Hendaklah Allah dan Rasul-Nya lebih ia cintai daripada selain keduanya, dan
hendaklah dia mencintai seseorang dan tidaklah dia mencintainya melainkan karena
Allah, dan hendaklah dia benci untuk kembali kepada kekufuran setelah Allah
selamatkan dia dari kekufuran itu sebagaimana dia benci untuk dilemparkan ke
dalam neraka.” (HR. Al-Bukhari no. 16 dan Muslim no. 43)
Ibnul Qayyim
mengatakan bahwa di antara sebab-sebab adanya cinta (kepada Allah) ada sepuluh
perkara:
Pertama, membaca Al Qur’an, menggali, dan memahami
makna-maknanya serta apa yang dimaukannya. Kedua, mendekatkan diri kepada
Allah dengan amalan-amalan sunnah setelah amalan wajib. Ketiga, terus-menerus
berdzikir dalam setiap keadaan.
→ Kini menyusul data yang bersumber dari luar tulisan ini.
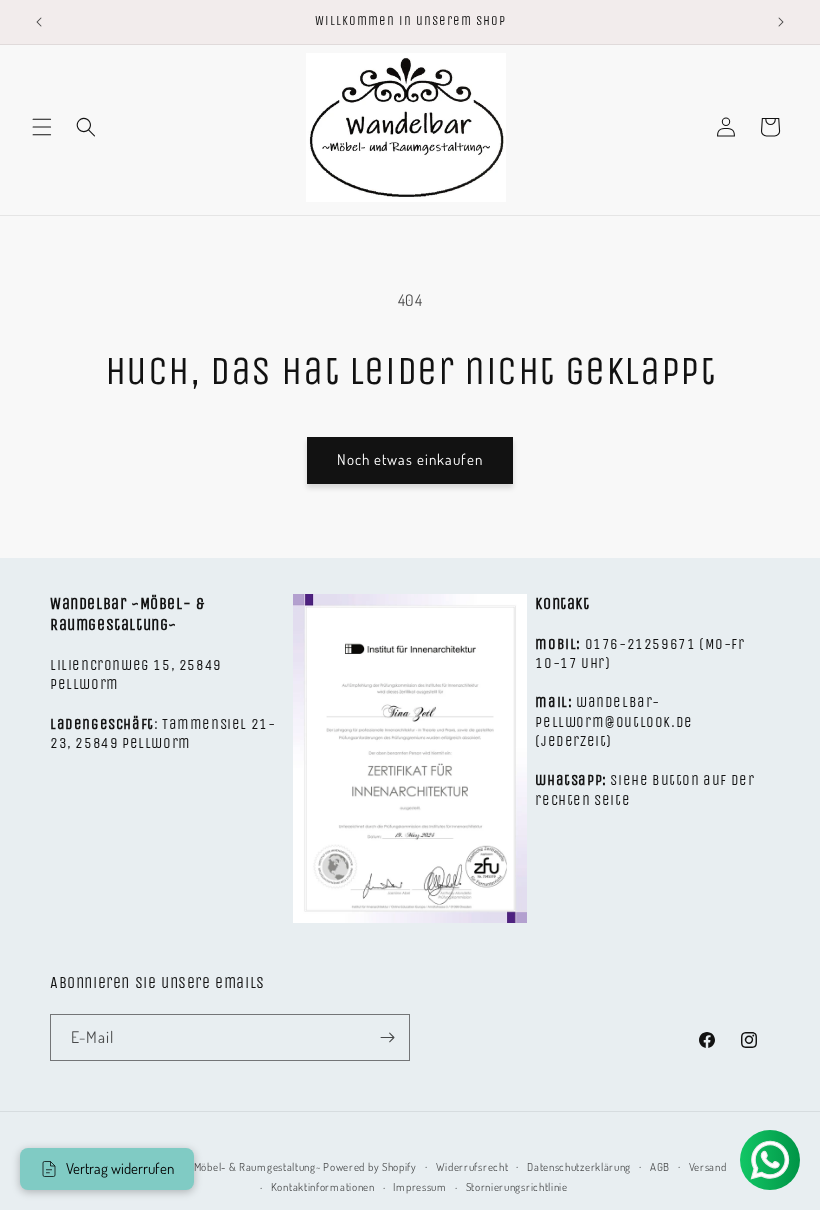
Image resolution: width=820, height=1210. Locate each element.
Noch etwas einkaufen (410, 459)
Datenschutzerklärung (579, 1167)
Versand (708, 1167)
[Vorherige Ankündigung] (39, 22)
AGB (660, 1167)
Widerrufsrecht (472, 1167)
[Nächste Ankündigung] (781, 22)
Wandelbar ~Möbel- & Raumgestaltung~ (228, 1167)
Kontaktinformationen (323, 1187)
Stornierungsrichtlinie (517, 1187)
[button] (42, 127)
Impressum (419, 1187)
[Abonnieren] (387, 1037)
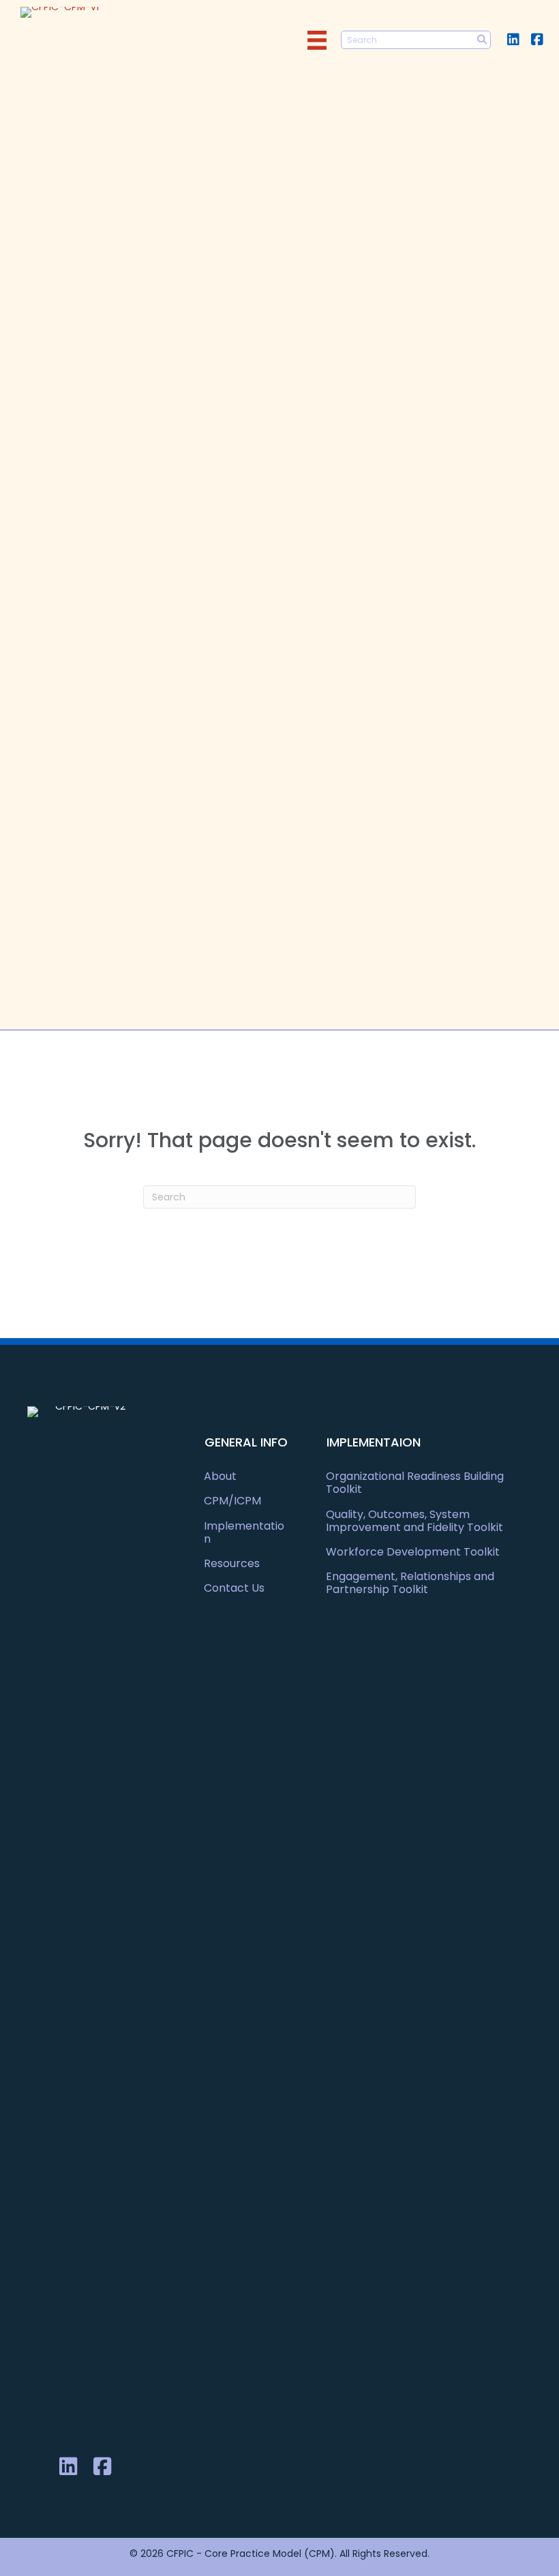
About (220, 1476)
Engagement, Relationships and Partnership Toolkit (410, 1583)
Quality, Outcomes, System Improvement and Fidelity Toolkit (414, 1520)
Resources (232, 1563)
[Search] (481, 39)
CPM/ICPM (232, 1501)
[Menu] (317, 40)
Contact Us (234, 1588)
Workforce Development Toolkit (413, 1552)
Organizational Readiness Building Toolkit (415, 1482)
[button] (513, 39)
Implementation (244, 1532)
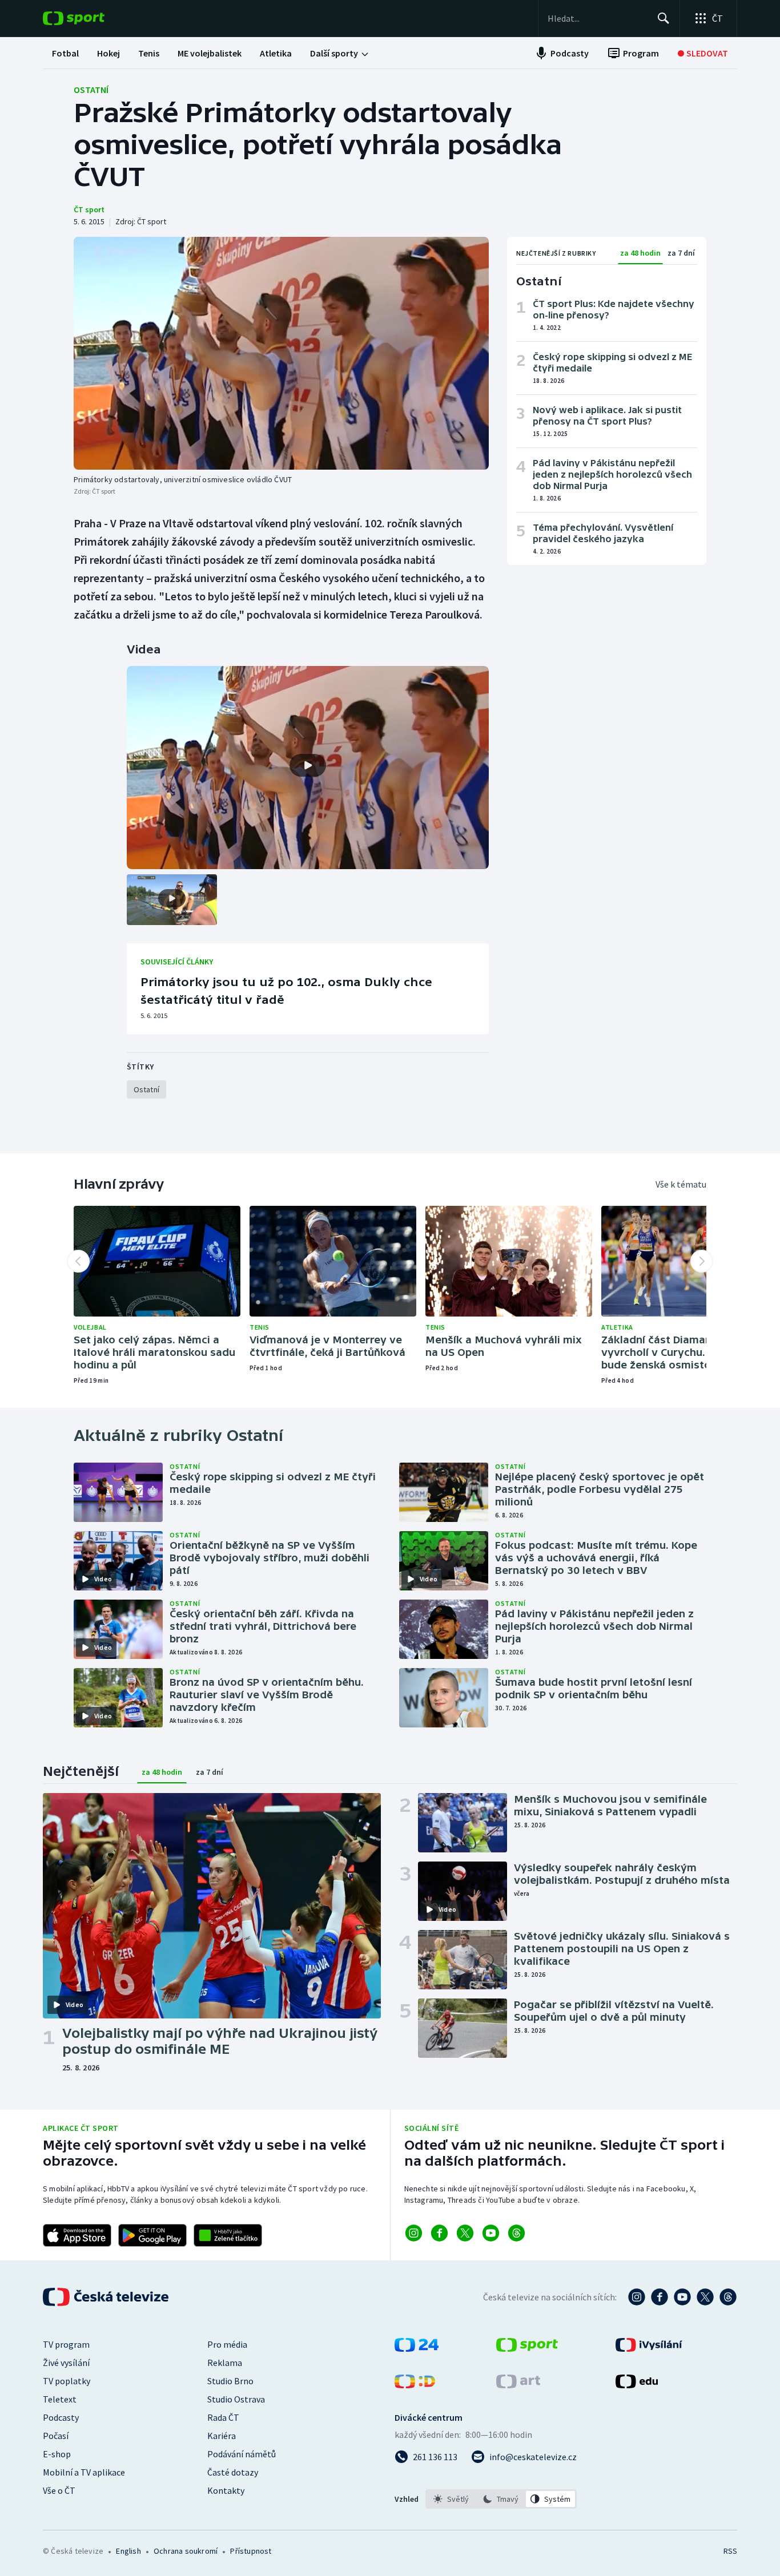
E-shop (57, 2454)
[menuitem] (65, 53)
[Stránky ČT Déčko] (415, 2385)
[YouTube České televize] (682, 2297)
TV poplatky (66, 2381)
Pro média (227, 2344)
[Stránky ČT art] (518, 2385)
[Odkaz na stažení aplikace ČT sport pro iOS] (77, 2235)
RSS (730, 2551)
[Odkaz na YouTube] (490, 2233)
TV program (66, 2344)
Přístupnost (250, 2551)
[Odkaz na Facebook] (439, 2233)
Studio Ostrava (236, 2399)
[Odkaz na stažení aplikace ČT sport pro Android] (152, 2235)
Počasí (56, 2435)
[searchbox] (597, 18)
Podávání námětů (241, 2454)
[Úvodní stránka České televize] (107, 2297)
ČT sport (89, 209)
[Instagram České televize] (637, 2297)
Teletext (60, 2399)
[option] (451, 2499)
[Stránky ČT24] (417, 2348)
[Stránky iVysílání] (649, 2348)
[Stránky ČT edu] (637, 2385)
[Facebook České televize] (659, 2297)
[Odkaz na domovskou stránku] (91, 18)
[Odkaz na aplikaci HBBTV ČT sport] (228, 2235)
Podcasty (61, 2417)
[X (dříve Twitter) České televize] (705, 2297)
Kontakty (225, 2490)
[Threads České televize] (728, 2297)
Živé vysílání (66, 2362)
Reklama (224, 2362)
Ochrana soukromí (186, 2551)
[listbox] (501, 2499)
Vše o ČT (59, 2490)
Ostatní (91, 89)
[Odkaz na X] (465, 2233)
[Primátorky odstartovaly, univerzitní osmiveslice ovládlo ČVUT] (281, 353)
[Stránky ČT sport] (527, 2348)
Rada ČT (223, 2417)
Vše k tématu (681, 1184)
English (128, 2551)
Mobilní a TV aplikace (84, 2472)
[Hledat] (663, 18)
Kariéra (221, 2435)
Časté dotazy (232, 2472)
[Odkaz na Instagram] (413, 2233)
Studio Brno (230, 2381)
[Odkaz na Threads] (516, 2233)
Keempat, mengutamakan kecintaan Allah di atas
kecintaanmu ketika bergejolaknya nafsu. Kelima, hati yang selalu menggali
nama-nama dan sifat-sifat Allah, menyaksikan dan mengetahuinya. Keenam,
menyaksikan kebaikan-kebaikan Allah dan segala nikmat-Nya. Ketujuh, tunduknya
hati di hadapan Allah Subhanahu Wa Ta’ala. Kedelapan, berkhalwat (menyendiri
dalam bermunajat) bersama-Nya ketika Allah turun (ke langit
dunia). Kesembilan, duduk bersama orang-orang yang memiliki sifat cinta dan
jujur. Kesepuluh, menjauhkan segala sebab-sebab yang akan menghalangi hati
dari Allah Subhanahu Wa Ta’ala. (Madarijus Salikin, 3/18, dengan
ringkas)
Cinta adalah Ibadah Sebagaimana telah lewat, cinta merupakan
salah satu dari ibadah hati yang memiliki kedudukan tinggi dalam agama
sebagaimana ibadah-ibadah yang lain. Allah Subhanahu Wa Ta’ala
berfirman:
“Tetapi Allah menjadikan kamu cinta kepada keimanan dan
menjadikan iman itu indah dalam hatimu.” (Al-Hujurat: 7)
“Dan orang-orang
yang beriman lebih cinta kepada Allah.” (Al-Baqarah: 165)
“Maka Allah
akan mendatangkan suatu kaum yang Allah mencintai mereka dan merekapun
mencintai-Nya.” (Al-Maidah: 54)
Adapun dalil dari hadits Rasulullah
Shallallahu 'alaihi wa sallam adalah hadits Anas yang telah disebut di atas yang
dikeluarkan oleh Al-Imam Al-Bukhari dan Al-Imam Muslim: “Hendaklah Allah dan
Rasul-Nya lebih dia cintai daripada selain keduanya.”
Macam-macam
cinta Di antara para ulama ada yang membagi cinta menjadi dua bagian dan ada
yang membaginya menjadi empat. Asy-Syaikh Muhammad bin ‘Abdulwahhab Al-Yamani
dalam kitab Al-Qaulul Mufid fi Adillatit Tauhid (hal. 114) menyatakan bahwa
cinta ada empat macam:
Pertama, cinta ibadah. Yaitu mencintai Allah
dan apa-apa yang dicintai-Nya, dengan dalil ayat dan hadits di
atas.
Kedua, cinta syirik. Yaitu mencintai Allah dan juga selain-Nya.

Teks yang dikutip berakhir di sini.